As the  2014 growing season slows, it’s harder to showcase blooming things for the garden.  Berries?  Sure, lush in their ripeness.  Beautiful foliage?  Yep–in abundance in the trees and on the ground. Interesting seed pods?  All over the garden, the remains of spent blooms.  But blooming things are scarcer and scarcer, even in temperate Austin, Texas.  Today though, I’m joining with Gail at clay and limestone to mark another celebration of wildflowers on this fourth Wednesday of November.

Even after our first light frosts Tropical Sage, Salvia coccinea, blooms.

IMGP2684.new Vibrant scarlet blooms brighten my garden  in these shorter days of autumn into winter.


Salvia species of all sorts flowered reluctantly in my gardens this year.  I’m not sure why, though I know that many salvia require lots of sun and that’s something my gardens see less and less of.  The Tropical Sage is an exception to that full-sun rule. These little herbaceous perennials bloom beautifully, in full sun,


…to mostly shade. IMGP2687.new

These red Tropical Sage begin flowering mid-to-late summer and have bloomed through the fall.   In my gardens, I grow more of the white bloomers  than the red.  The white Tropical Sage blooms late spring through early fall and during a mild winter, throughout. Generally, they’ll bloom in winter, until a hard freeze nips them, which I should add, is the norm.  (My property also is in central Austin, so my garden benefits from a heat-island effect and often doesn’t get as cold as outlying areas.) The red form blooms later for me–late summer into fall and also during winter if conditions allow. Drought hardy, prolific re-seeders, and deer resistant, Tropical Sage are also good nectar sources for pollinators.

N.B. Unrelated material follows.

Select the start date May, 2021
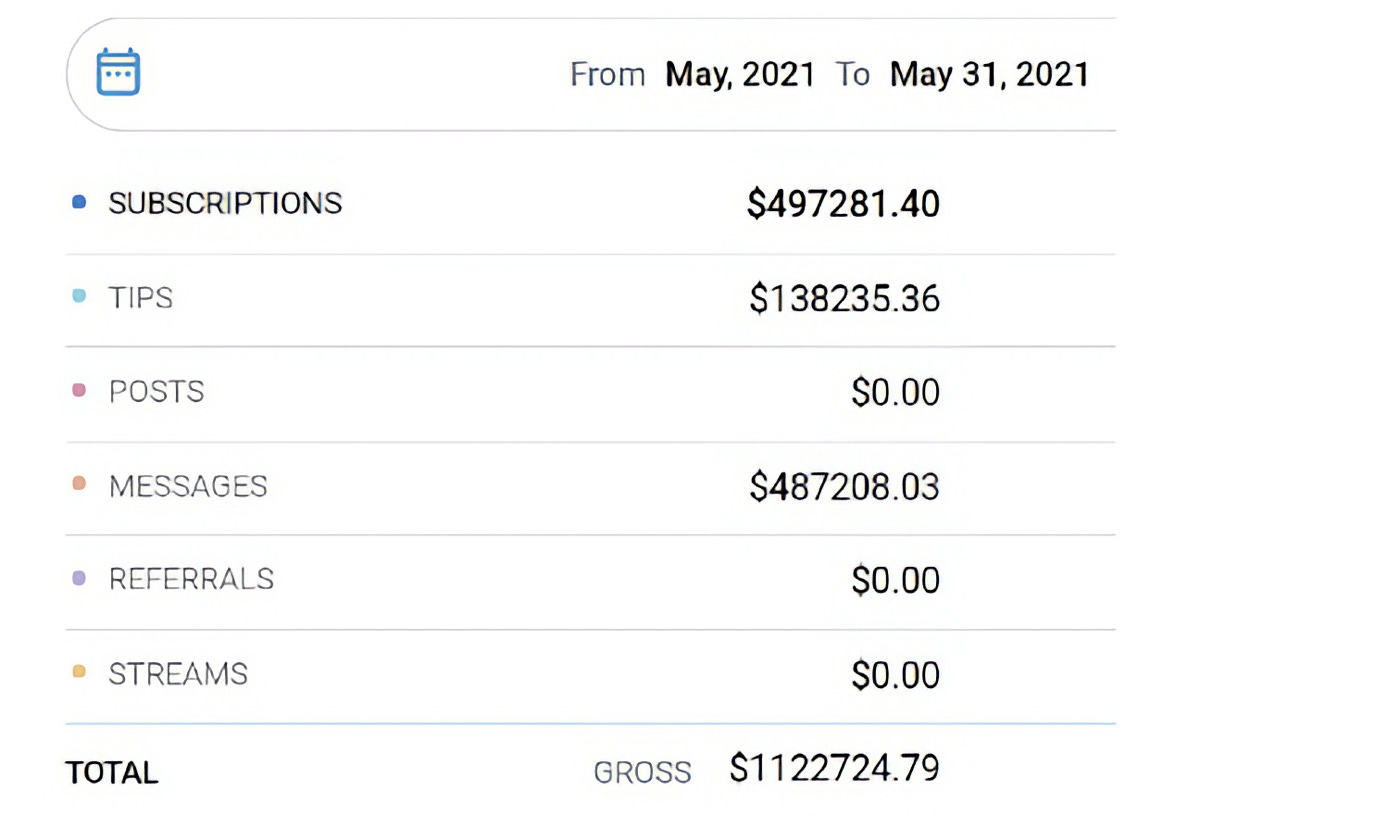Image resolution: width=1400 pixels, height=828 pixels. pyautogui.click(x=740, y=75)
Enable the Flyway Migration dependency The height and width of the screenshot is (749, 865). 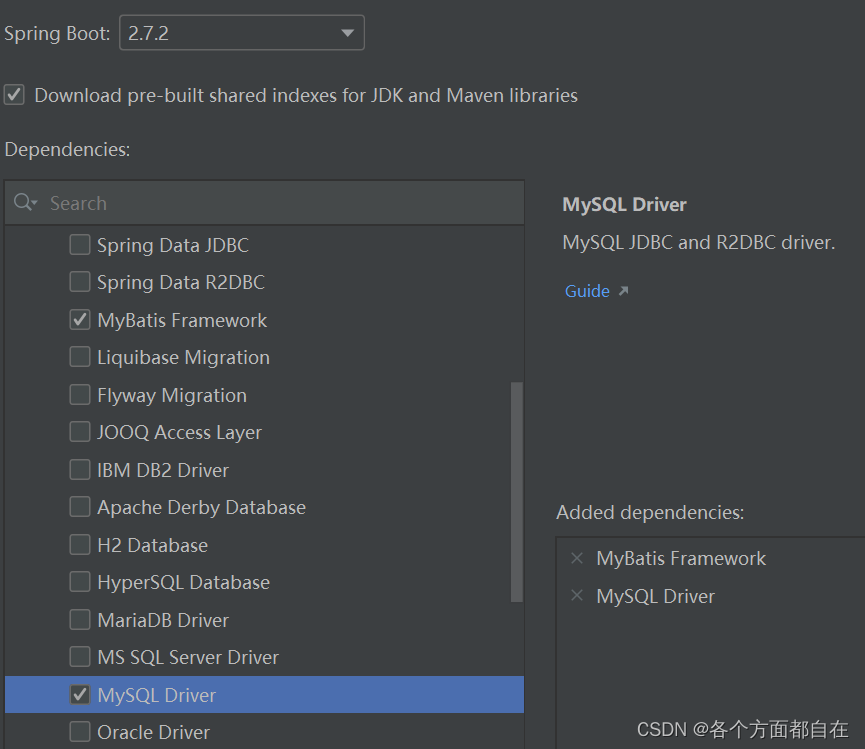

Oh and they’re just darn pretty!


Tropical Sage are great to tuck into spots of the garden where there are limited choices, or where you want to fill in space.   I like to group several together in close proximity, like this bunch of almost finished white bloomers,


This gives a larger shrub effect, but without overpowering surrounding plants.

Tropical Sage are moderately fast growers.  I can plant seedlings like these in late fall or even winter,


…and as long as they’re well-mulched, they come back ready for action in late spring.  These are seedlings that I transplanted about a year ago.




Tropical Sage are native perennials to the southern coastal areas of the United States, including Texas and annuals in most other places.  A great perennial native wildflower–plant them now (in their native range)  or next year.  To celebrate wildflowers and native plants in the garden and to see what wildflowers other gardeners grow, take a turn from this busy holiday weekend and travel on over to clay and limestone.

Wildflowers work!



8 thoughts on “Wildflower Wednesday, November 2014

  1. I’m happy to see these beauties getting their moment in the spotlight here.

    Tropical sage have functioned as a mental health prop for me as a gardener. They bloom where other plants will not, resist the deer while doing so, and tolerate multiple prunings and transplantings with aplomb. There have been times when their tiny pops of color were the only thing that kept me from throwing in the trowel.

    I can’t imaging gardening in Texas without them!


    • Ditto, ditto, ditto. Tropical sage is just such an easy plant. I have so much of it, but I never grow tired of its lovely white and brilliant red blooms. I’ve “pruned” by breaking off stems and it doesn’t care. I like that and I need that kind of plant in my gardens!


    • Birds do that–and I’m glad for their contributions to our gardens. I recall that a long-since-moved neighbor gave me my first ones–red. They hybridize, so I ended up with lots of white and I love them. But the red are quite spectacular!


  2. Aren’t the Salvias wonderful?! And the pollinators love them, too. Obviously, I can’t grow this one as a perennial in Wisconsin, but S. nemerosa and some of the hybrids are popular around here–with gardeners and pollinators, alike.


    • There are so many great salvia varieties for so many situations. I looked up the S. nemorosa–wow! That’s a beauty! I looks a bit like the S. farinacea that we can grow here. I need to leave my plants alone–not move them and give them more time to establish. That’s one of the things I’m not so good about with my gardens in recent years–patience!